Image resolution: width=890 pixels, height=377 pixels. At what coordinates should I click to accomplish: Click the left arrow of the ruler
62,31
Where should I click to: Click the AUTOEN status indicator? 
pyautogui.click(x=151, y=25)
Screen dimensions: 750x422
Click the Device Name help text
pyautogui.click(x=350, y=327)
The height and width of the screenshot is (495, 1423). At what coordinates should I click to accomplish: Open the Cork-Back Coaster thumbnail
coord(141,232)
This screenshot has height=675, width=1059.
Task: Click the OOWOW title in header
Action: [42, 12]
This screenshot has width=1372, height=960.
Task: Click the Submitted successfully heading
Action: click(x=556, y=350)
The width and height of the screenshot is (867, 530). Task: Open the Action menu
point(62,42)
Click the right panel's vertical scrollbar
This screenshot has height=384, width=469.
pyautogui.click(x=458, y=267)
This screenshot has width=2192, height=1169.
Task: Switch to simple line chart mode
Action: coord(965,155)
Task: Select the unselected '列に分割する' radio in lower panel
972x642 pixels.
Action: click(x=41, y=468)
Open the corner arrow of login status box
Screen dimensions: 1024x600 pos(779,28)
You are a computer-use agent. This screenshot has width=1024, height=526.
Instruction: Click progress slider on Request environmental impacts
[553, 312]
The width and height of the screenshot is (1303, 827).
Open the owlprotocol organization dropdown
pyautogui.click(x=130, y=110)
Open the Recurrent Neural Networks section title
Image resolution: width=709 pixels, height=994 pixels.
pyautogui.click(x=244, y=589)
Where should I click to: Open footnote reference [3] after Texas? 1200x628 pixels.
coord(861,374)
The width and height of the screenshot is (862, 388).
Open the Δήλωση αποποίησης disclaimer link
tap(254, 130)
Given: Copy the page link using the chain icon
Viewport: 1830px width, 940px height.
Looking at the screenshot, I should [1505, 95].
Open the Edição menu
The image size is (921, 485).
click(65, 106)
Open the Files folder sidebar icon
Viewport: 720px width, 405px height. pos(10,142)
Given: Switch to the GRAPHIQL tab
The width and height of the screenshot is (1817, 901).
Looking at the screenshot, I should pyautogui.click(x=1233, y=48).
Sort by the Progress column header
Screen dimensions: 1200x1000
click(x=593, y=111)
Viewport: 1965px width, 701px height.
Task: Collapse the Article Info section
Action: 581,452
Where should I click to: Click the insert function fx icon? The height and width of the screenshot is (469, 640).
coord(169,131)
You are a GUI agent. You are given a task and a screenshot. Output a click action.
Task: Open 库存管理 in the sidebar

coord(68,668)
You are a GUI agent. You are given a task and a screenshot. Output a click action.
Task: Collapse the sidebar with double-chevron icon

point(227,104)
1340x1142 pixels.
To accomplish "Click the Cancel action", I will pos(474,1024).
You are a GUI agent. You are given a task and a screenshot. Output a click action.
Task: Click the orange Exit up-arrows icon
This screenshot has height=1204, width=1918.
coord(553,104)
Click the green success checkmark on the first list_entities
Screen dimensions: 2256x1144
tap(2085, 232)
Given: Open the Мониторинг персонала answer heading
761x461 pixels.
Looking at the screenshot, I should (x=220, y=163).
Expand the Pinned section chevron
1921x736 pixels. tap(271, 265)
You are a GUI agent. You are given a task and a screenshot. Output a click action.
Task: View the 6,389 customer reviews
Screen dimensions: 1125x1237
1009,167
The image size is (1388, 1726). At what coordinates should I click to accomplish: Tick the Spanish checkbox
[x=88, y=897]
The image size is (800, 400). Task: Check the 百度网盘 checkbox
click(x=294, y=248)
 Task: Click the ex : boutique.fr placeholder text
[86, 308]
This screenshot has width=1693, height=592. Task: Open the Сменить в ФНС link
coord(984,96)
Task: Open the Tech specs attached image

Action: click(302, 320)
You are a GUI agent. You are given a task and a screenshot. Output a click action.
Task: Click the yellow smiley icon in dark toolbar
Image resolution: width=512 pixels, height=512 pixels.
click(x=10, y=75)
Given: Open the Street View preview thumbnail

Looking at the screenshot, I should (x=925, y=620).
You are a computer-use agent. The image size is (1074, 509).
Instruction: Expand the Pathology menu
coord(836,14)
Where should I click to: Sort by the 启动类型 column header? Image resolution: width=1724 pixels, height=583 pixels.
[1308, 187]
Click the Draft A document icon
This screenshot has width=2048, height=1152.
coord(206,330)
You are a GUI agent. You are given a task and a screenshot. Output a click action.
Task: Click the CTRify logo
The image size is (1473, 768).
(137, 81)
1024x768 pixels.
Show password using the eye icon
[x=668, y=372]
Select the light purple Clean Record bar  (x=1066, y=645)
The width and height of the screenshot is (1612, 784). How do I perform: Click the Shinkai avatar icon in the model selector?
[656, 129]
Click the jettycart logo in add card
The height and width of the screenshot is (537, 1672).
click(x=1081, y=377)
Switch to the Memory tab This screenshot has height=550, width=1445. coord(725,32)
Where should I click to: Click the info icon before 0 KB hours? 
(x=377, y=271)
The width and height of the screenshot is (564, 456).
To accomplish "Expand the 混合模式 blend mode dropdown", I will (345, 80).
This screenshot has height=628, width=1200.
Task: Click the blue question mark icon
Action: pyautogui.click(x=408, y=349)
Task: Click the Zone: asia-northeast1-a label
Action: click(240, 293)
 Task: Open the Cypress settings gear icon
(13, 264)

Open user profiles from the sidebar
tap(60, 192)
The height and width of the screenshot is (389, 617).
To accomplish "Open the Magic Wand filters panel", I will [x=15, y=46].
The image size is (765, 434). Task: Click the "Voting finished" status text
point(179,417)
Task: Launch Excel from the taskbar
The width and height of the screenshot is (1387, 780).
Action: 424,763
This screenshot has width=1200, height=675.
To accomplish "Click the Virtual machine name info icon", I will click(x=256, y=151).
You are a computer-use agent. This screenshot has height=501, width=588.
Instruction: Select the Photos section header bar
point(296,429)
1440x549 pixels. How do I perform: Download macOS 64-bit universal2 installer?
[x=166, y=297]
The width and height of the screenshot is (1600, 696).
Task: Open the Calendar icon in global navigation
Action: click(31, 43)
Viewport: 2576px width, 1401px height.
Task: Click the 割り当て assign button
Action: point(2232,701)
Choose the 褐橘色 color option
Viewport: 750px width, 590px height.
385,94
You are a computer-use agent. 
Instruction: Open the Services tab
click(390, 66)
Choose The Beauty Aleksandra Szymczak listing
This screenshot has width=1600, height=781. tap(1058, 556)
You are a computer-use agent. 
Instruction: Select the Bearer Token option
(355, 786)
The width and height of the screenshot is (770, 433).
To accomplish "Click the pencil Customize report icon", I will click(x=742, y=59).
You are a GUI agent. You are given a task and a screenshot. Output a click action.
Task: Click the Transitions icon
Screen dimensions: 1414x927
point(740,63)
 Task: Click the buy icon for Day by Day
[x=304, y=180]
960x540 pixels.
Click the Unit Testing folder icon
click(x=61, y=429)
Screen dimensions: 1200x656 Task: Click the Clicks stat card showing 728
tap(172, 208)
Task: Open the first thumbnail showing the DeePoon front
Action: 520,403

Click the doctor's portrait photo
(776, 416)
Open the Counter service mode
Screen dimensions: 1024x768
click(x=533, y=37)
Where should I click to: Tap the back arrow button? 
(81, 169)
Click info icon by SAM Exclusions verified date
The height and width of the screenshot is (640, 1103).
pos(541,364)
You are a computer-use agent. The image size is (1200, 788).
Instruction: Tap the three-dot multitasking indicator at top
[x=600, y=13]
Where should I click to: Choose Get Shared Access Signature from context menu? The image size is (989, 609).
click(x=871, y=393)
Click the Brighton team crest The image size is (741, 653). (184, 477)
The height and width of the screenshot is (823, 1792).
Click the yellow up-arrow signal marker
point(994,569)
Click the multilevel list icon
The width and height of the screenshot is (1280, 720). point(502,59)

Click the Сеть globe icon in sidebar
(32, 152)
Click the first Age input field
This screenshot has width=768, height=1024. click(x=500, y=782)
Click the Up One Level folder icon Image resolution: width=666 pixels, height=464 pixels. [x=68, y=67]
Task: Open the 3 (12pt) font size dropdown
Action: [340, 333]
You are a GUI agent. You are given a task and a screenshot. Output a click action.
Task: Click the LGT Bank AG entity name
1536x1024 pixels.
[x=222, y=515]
▬▬▬▬▬▬
Repeat exactly the lines of the listing above, from the one with "Where should I click to: Sort" down to the one with "The width and height of the screenshot is (564, 456)."; both of those lines belong in the range.

**Solution to the problem**
Where should I click to: Sort by the 启动类型 column header? Image resolution: width=1724 pixels, height=583 pixels.
[1308, 187]
Click the Draft A document icon
This screenshot has width=2048, height=1152.
coord(206,330)
You are a GUI agent. You are given a task and a screenshot. Output a click action.
Task: Click the CTRify logo
The image size is (1473, 768).
(137, 81)
1024x768 pixels.
Show password using the eye icon
[x=668, y=372]
Select the light purple Clean Record bar  (x=1066, y=645)
The width and height of the screenshot is (1612, 784). How do I perform: Click the Shinkai avatar icon in the model selector?
[656, 129]
Click the jettycart logo in add card
The height and width of the screenshot is (537, 1672).
click(x=1081, y=377)
Switch to the Memory tab This screenshot has height=550, width=1445. coord(725,32)
Where should I click to: Click the info icon before 0 KB hours? 
(x=377, y=271)
The width and height of the screenshot is (564, 456).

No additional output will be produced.